The Ronald Reagan Washington National Airport is located in Arlington County, Virginia. Currently, there are 150,000 square feet of terminal space in Terminal A with 9 airline gates. Nonstop service to 70 destinations operated by many airlines from air Canada to US Airways, the Ronald Reagan airports served 17.8 million of passengers in 2005.
Between 1926 and 1938, Congress produced reams of debate transcripts and 37 committee reports on the need for a new airport, but no action was taken. In the Fall of 1938, President Franklin D. Roosevelt announced at a press conference that he was "tired of waiting for Congress" to select a site for the new airport, and said that it would be built on mudflats on a bend of the Potomac River at Gravelly Point, 4 ½ miles south of Washington, D.C. Two months later, on November 21, 1938, the first ceremonial shovelful of dirt was moved to signal the start of construction.
The Airport was originally designed with four runways: the main north-south runway at 6,855 feet; a northwest-southeast runway at 5,210 feet; a northeast-southwest runway at 4,892 feet; and an east-west runway at 4,100 feet. On September 28, 1940, two years to the day of the site selection, President Roosevelt laid the cornerstone of the terminal building at the dedication ceremony. National Airport opened for business on June 16, 1941. President Roosevelt attended a ceremony and observed the first official landing.
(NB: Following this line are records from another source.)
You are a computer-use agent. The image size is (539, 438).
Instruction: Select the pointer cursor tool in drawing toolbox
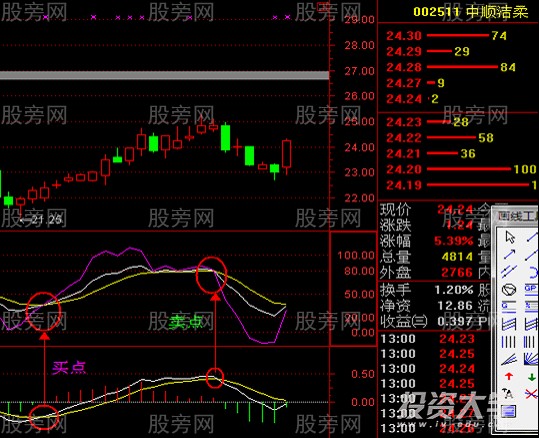pos(510,237)
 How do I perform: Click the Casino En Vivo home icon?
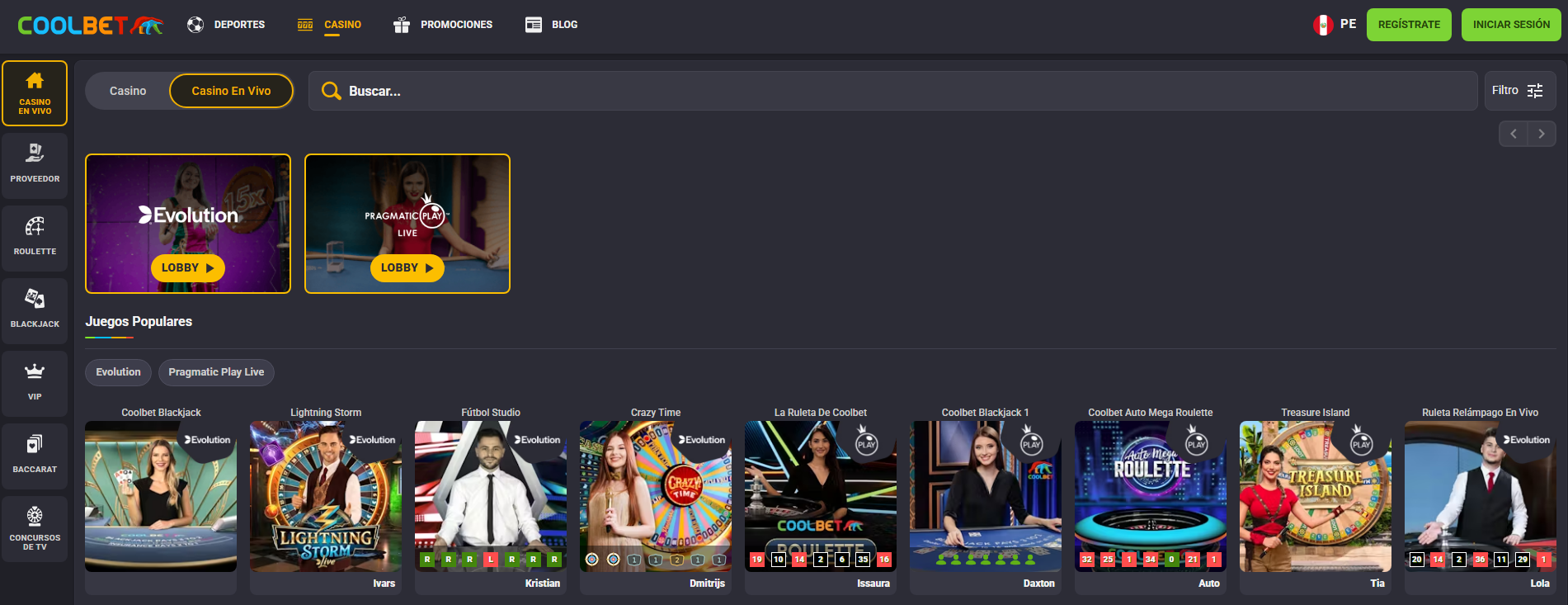click(35, 92)
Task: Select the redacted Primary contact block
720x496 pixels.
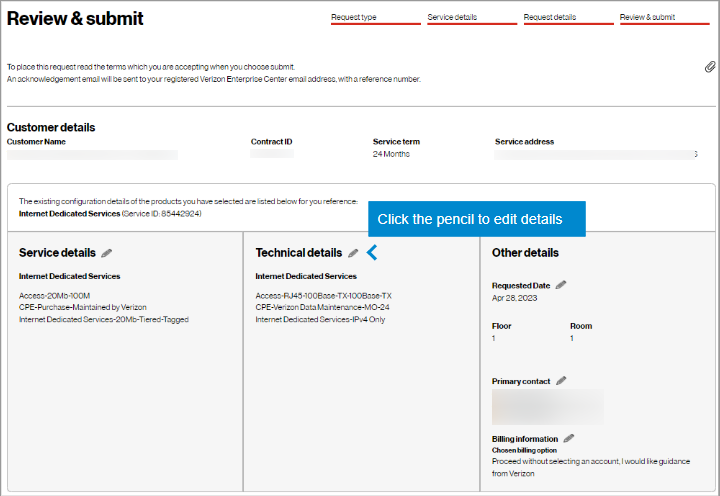Action: pos(547,406)
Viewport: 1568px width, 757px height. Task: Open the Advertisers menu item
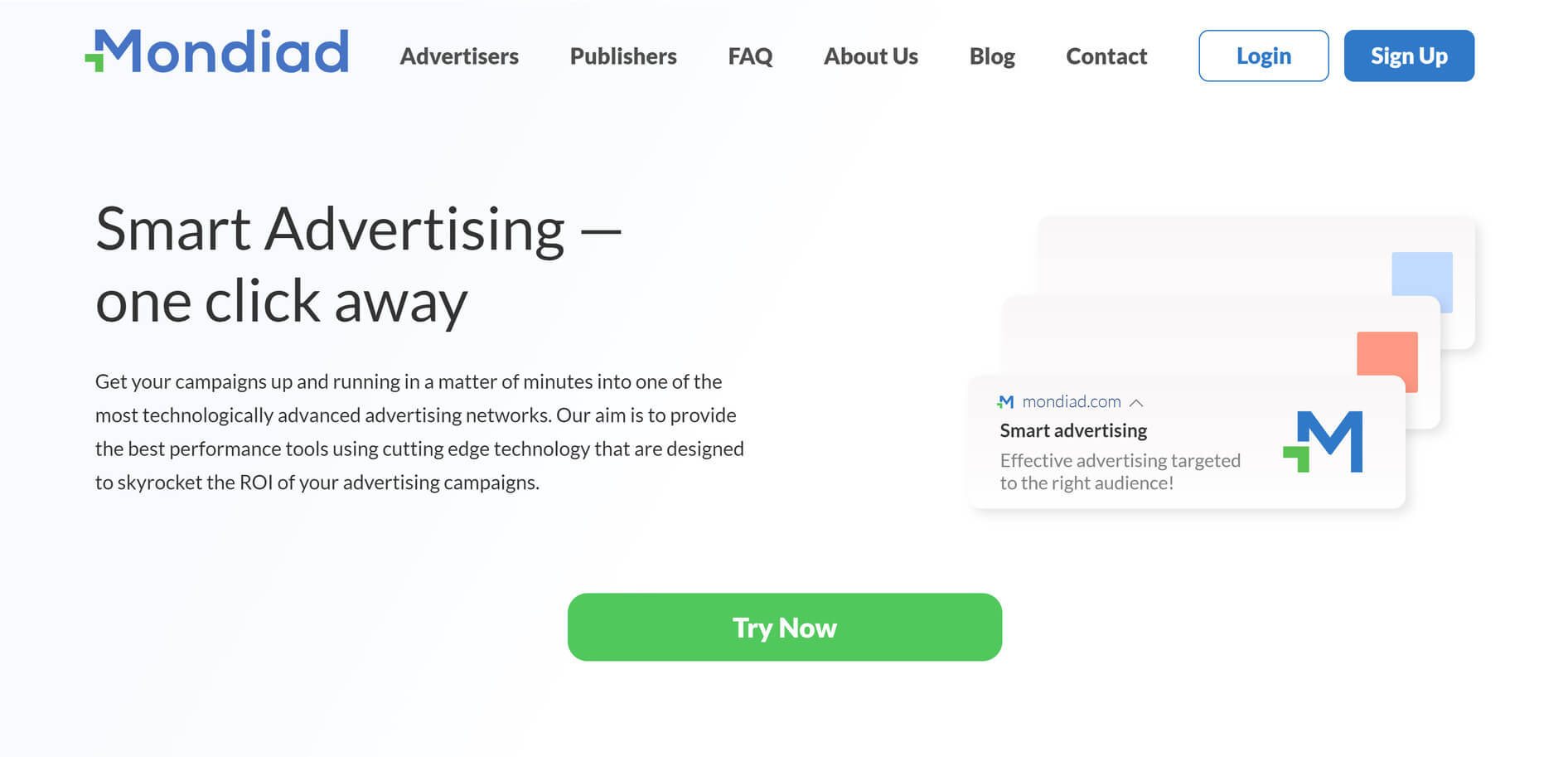[x=459, y=56]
The airlines drew straws to determine who could land at National Airport first, and American Airlines won the honor.
National Airport became a success, but a controversy over legal jurisdiction began to brew. Was the airport located in Virginia or the District of Columbia? The District "owned" the Potomac River to Virginia, claiming the boundary had been set in 1846 at the high water mark along the shoreline. But since the airport was built on a fill, a new eastern shoreline was created. The question arose as to whether the District’s authority ended at the new shore or the original one. The problem went unresolved until 1945 when Congress approved a bill that fixed the airport boundary at the mean high water mark, regardless of changes, which placed the airport in Virginia. However, the Congress established exclusive federal jurisdiction over National Airport.
The first major expansion was completed in November 1950 when a 297-foot extension to the south end of the main terminal added 25,110 square feet of space. Five years later, in 1955, the 587 by 17 foot “south finger” was added increasing the square footage by 9,979 square feet, and also providing badly needed aircraft gates and loading positions. Over the years, the runways have changed only slightly in length, except for the east-west runway which was closed in 1956, and used as a taxiway and for aircraft parking. Today, the airfield contains three runways. Runway 1/19, the main north-south runway, is 6,869 feet. In the 1980’s, overruns were added to each end of this runway. The other two runways are Runway 15/33 at 5,204 feet, and Runway 4/22 at 4,911 feet.
On July 27, 1997, National Airport was transformed by the official opening of the new Terminal which offers modern, efficient facilities that include direct connections to Metrorail and new parking garages via enclosed pedestrian bridges. The three-level, one million square foot terminal houses 35 aircraft gates and “National Hall”, a main street for shops and eateries on the concourse level. In the future, Historic Terminal A will undergo a renovation project to restore the terminal to its 1941 design and architecture. The Historic Terminal will continue to serve passengers and provide airline gates, ticket counters, and concessions – all within the framework of what the airport originally looked like.